Expandable List
MetaNexus Hamilton blends oral and scribal literature, visual and oral art, dance, theatre, and music in a context of communal solidarity. The project explores Klyde’s emerging notion of dubpoetryology–the ology of dubpoetry, as it brings art, artist, artistry, and audience together to show, tell, interact, and share ourselves with each other in the spirit of communal oneness ‘Under the Influence of Dub!
Gritty City Theatre Company is a Hamilton-based company whose mission is to create and produce work that explores race and class issues theatrically. This year, GCTC has established a new playwrights collective called the Canadian Slavery Project, as well as a series of film industry and improv workshops that help emerging artists and actors develop their portfolio with hands-on learning and networking.

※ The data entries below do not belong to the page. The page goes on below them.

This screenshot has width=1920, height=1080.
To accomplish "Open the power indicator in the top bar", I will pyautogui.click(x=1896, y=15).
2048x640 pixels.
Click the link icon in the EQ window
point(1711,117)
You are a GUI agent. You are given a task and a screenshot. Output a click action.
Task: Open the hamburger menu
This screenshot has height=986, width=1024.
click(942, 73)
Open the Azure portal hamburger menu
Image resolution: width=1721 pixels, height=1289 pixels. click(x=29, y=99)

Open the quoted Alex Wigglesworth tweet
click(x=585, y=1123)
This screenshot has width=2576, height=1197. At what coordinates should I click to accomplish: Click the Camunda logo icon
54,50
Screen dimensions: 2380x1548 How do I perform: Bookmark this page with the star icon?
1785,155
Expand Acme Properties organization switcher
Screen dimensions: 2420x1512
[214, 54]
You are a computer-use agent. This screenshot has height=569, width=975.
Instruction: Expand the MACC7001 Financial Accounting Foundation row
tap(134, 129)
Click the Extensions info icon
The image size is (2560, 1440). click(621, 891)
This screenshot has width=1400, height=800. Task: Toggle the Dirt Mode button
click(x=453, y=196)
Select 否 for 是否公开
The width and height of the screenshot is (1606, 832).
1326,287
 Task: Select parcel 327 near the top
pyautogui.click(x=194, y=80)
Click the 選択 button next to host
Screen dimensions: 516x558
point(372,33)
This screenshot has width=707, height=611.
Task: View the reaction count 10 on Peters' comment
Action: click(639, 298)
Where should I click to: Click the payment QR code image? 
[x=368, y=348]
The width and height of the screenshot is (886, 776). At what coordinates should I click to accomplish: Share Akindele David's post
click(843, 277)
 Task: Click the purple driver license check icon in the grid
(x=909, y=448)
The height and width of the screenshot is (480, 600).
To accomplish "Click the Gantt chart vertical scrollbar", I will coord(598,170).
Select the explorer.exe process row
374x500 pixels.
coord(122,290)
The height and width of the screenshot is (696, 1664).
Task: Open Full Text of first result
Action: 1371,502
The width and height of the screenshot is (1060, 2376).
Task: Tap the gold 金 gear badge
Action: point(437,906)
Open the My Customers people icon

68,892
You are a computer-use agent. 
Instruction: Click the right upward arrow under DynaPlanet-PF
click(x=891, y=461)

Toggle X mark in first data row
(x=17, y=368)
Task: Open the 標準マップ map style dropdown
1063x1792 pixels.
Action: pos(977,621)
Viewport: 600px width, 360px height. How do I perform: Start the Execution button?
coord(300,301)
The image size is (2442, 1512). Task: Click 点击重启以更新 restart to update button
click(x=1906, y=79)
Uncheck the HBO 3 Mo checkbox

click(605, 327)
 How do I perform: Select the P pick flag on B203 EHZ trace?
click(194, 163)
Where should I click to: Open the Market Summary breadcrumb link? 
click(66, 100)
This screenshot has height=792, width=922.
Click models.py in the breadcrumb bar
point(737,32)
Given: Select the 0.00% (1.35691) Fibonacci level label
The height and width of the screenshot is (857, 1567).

Red Beti Theatre’s Decolonise Your Ears Festival helps Indigenous, Black, and Racialised women to develop their own brand new stories and new ways of telling them. DYE offers dramaturgical support, compensation, and the infrastructure of a theatre company to enable playwrights to hear their work read aloud. Director Radha Menon will discuss DYE alongside her research on Canadian play publishers and diversity.
This project is the result of the cooperative work between the Green Block Growing (GBG), a local community-led project hosted by Action 13 and the Community Permaculture Lab (CPL), and Authentikos, a project led by cultural worker and filmmaker Abdo Habbani. The name Authentikos is inspired by the Greek root of ‘authentic’, which means ‘”original, genuine, principal.”, hence, Authentikos is about creating communal spaces where differences and what makes us genuine can be explored. It’s about cultivating relationships/connections and bringing together different peoples in an authentic thriving community where everyone’s culture and gifts are recognized, respected, celebrated and allowed to be expressed.
.
Two Spirit Indigenous Queer roles and responsibilities have survived the violent acts of genocide on Indigenous people in Canada because our ceremonies, teachings, ways of being and ways of life have been passed down through oral transmission from one generation to another. With the assistance of spirit of our ancestors, traditional helpers, knowledge keepers, and language keepers a Two Spirit Indigenous Queer ceremony will return to this region for the first time in hundreds of years.This ceremony will not only provide an opportunity to share our Two Spirit stories of who we are and our cultural responsibilities but it will also aid in the preservation of them.
Muscle Memory is a collaborative audio-visual performance organized around the notion that capacities for social and political experimentation, while atrophied, are yet present at a deep, subconscious level. Though late settler capitalism is consistent with a five-century war of attempted erasure and systemic forgetting of diverse human capacities for reimagining political and economic structures, Muscle Memory finds hope in our shared human tendencies toward freedom, play and experimentation.